__To be done__.
Reproduce the material below word for word, leaving out the pictures.

---

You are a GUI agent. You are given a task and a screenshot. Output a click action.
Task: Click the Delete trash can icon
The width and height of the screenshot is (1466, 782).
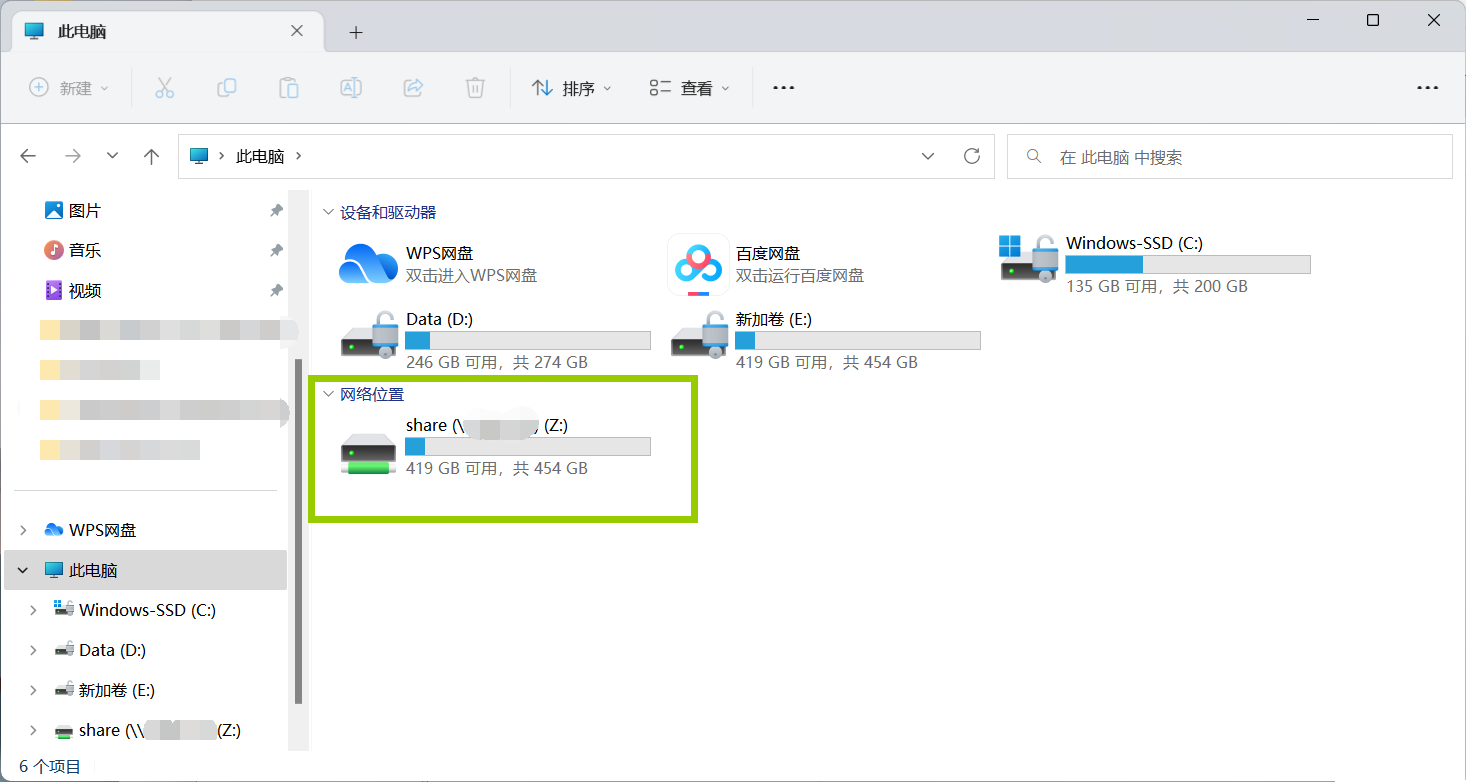(475, 88)
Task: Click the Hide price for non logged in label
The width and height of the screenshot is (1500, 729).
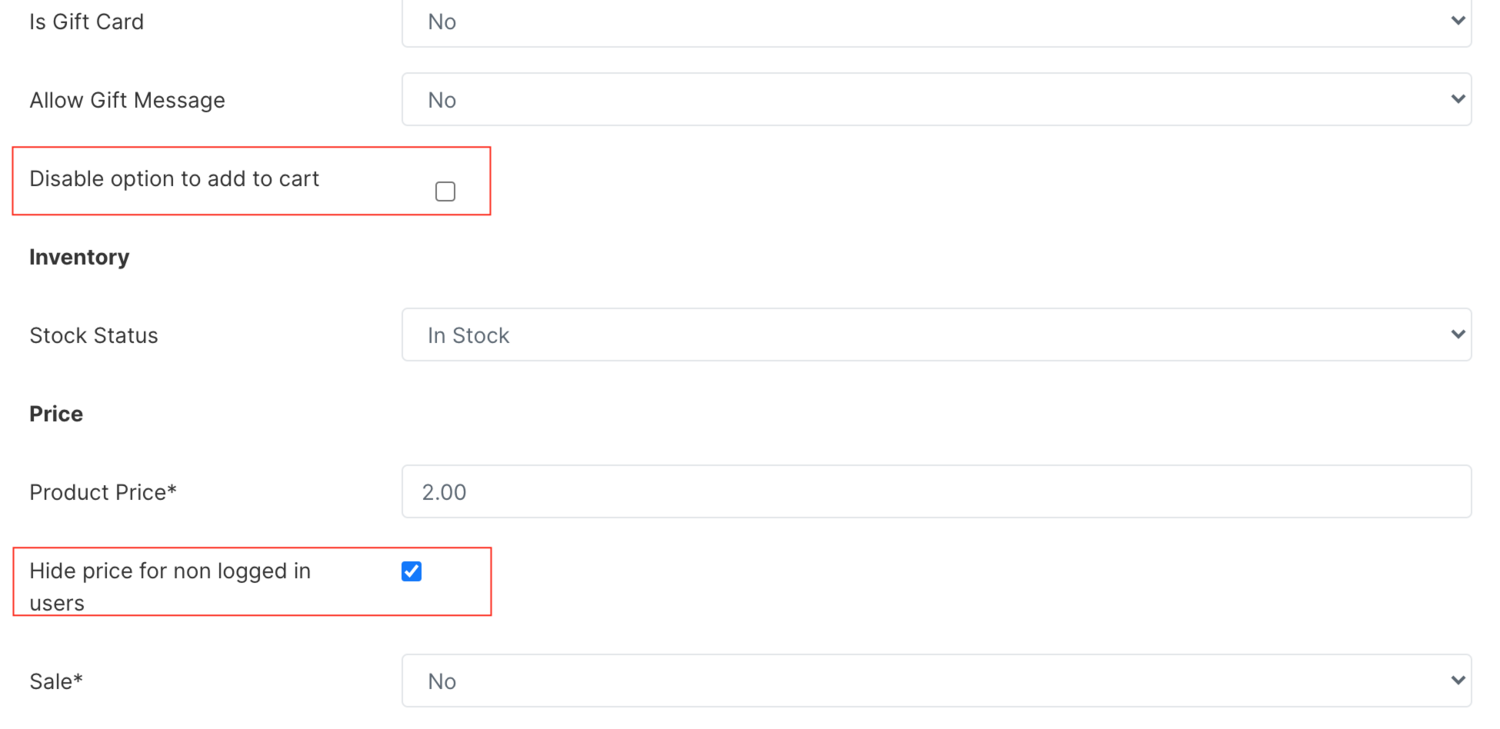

---

__Solved problem__.
You are a GUI agent. You are given a task and a screenshot. Output a click action.
Task: Click the Delete trash can icon
The width and height of the screenshot is (1466, 782).
(475, 88)
Task: Click the Hide price for non logged in label
The width and height of the screenshot is (1500, 729).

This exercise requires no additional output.